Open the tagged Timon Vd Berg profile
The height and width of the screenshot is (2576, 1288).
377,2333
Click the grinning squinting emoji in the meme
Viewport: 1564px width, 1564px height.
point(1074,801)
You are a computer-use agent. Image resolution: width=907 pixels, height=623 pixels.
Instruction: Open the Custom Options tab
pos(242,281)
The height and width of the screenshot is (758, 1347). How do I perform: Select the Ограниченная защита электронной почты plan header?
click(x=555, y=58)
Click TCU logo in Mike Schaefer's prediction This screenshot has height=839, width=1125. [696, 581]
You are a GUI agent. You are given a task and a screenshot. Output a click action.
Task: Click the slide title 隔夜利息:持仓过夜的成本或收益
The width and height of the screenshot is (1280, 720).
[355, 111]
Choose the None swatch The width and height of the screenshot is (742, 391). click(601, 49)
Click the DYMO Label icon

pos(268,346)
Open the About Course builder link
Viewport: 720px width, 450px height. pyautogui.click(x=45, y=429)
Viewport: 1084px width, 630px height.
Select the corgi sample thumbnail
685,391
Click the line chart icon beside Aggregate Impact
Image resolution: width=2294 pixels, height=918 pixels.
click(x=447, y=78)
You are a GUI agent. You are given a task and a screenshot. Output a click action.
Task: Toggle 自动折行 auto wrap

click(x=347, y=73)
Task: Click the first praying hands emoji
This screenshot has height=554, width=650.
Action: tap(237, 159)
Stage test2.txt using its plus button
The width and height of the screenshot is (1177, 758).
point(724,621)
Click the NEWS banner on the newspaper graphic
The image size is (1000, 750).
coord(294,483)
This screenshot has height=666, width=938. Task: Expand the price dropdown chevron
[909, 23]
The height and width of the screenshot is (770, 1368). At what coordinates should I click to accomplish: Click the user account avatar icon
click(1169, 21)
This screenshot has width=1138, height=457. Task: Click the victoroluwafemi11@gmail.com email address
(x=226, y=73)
────────────────────
● **What you are asked to do**:
Take the line containing "Task: Click the first praying hands emoji" as the start and the last line of the data as the end, and reproduce that range exactly.

● **Solution to this problem**:
Task: Click the first praying hands emoji
This screenshot has height=554, width=650.
Action: tap(237, 159)
Stage test2.txt using its plus button
The width and height of the screenshot is (1177, 758).
point(724,621)
Click the NEWS banner on the newspaper graphic
The image size is (1000, 750).
coord(294,483)
This screenshot has height=666, width=938. Task: Expand the price dropdown chevron
[909, 23]
The height and width of the screenshot is (770, 1368). At what coordinates should I click to accomplish: Click the user account avatar icon
click(1169, 21)
This screenshot has width=1138, height=457. Task: Click the victoroluwafemi11@gmail.com email address
(x=226, y=73)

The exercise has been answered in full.